Have you ever found yourself in a situation where you couldn’t move forward and you couldn’t go back?
Well try standing on a rickety suspension bridge, 200 feet above an ice-cold river, with a herd of Nepalese oxen bearing down on you!
The year is 1987 and I’m 10 days into my 3-week Nepalese trek around the Anapurnas. As my fellow hikers (Australians Steve and Laurie, and Americans Julie and Matt) and I round a bluff, we spy a rickety rope bridge — one of those Indiana Jones piece-of-works, with wobbly wooden slats and rocks(!) covering up the numerous gaps and holes. The bridge looks like it might just hold us – if we watch our steps and proceed very slowly. As there’s no other way to cross the river and continue on our path, we’re left with no other option. It’s either carry on forward or turn back and give up on our trek.
One by one, we slink onto the bridge, testing the planks with each step and holding tightly to the guide wires. Our advance scout, Laurie, reaches about midpoint when a look of horror crosses her face; a Sherpa has appeared on the other side of the bridge, blithely mushing ahead his herd of 15, long-horned, Himalayan oxen! Forget about turning back — these are big, fast beasts. They’ll be on us in a second. Clearly, we’re going to have to share the bridge with the beasts, and may the gods provide room for all of us!
Laurie, who’s at midpoint, plops herself down, takes a seat, and wraps her body around her pack. The rest of us turn to one side and huddle against the guide wires, endeavoring to make ourselves as thin as possible. Within minutes the oxen are upon us, snorting and snuffling — clearly as anxious to get off the bridge as we are. With those big horns of theirs, a turn of an oxen’s head could easily toss any one of us over the edge. Fortunately, an oxen’s focus is very narrow: walk straight, move forward. The beasts (and their blithely-smiling shepherd) pass right on past us without incident, rubbing shoulders with us somewhat amiably as they parade en masse to the other side.
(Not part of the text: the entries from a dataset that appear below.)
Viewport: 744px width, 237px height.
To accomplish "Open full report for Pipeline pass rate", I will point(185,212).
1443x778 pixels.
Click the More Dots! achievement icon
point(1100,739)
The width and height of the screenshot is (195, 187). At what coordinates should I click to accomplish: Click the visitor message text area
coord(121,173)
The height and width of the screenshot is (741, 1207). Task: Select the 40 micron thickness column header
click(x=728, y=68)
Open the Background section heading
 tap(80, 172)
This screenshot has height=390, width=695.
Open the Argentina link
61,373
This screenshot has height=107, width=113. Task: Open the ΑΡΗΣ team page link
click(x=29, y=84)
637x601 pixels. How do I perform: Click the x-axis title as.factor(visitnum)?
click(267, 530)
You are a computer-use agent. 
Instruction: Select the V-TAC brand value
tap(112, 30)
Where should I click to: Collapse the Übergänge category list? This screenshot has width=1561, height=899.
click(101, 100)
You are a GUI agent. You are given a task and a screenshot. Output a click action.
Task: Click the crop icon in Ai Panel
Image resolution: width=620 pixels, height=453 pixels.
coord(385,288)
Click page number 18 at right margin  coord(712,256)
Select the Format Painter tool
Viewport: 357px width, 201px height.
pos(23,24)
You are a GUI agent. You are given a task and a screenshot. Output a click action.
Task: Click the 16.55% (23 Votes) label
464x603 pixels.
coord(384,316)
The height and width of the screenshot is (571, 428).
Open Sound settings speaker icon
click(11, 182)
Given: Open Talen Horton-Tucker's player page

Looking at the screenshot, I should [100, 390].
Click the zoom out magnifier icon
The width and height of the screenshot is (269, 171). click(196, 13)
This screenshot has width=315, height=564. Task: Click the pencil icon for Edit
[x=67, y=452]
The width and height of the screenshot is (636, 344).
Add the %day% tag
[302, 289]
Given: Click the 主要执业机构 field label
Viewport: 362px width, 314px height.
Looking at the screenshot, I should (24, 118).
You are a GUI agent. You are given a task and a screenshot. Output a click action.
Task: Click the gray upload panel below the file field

With wobbly legs, my companions and I lift ourselves up and finish our bridge crossing. Against all odds (and oxen), we have survived our high-altitude, cross-cultural encounter –- a bit shaken, but thankfully intact.
And what did I learn from my near-death encounter at the top of the world?:
1) Consider your course carefully before proceeding on a new path. Timing is everything — look ahead whenever possible, and anticipate stampedes.
2) When faced with adversity, stay calm! Panicking only makes things worse (and the last thing you want to do is agitate an ox!).
3) Weigh your options and make a choice. Moving forwards or backwards can often be more risky than standing still, where you are, and weathering the storm.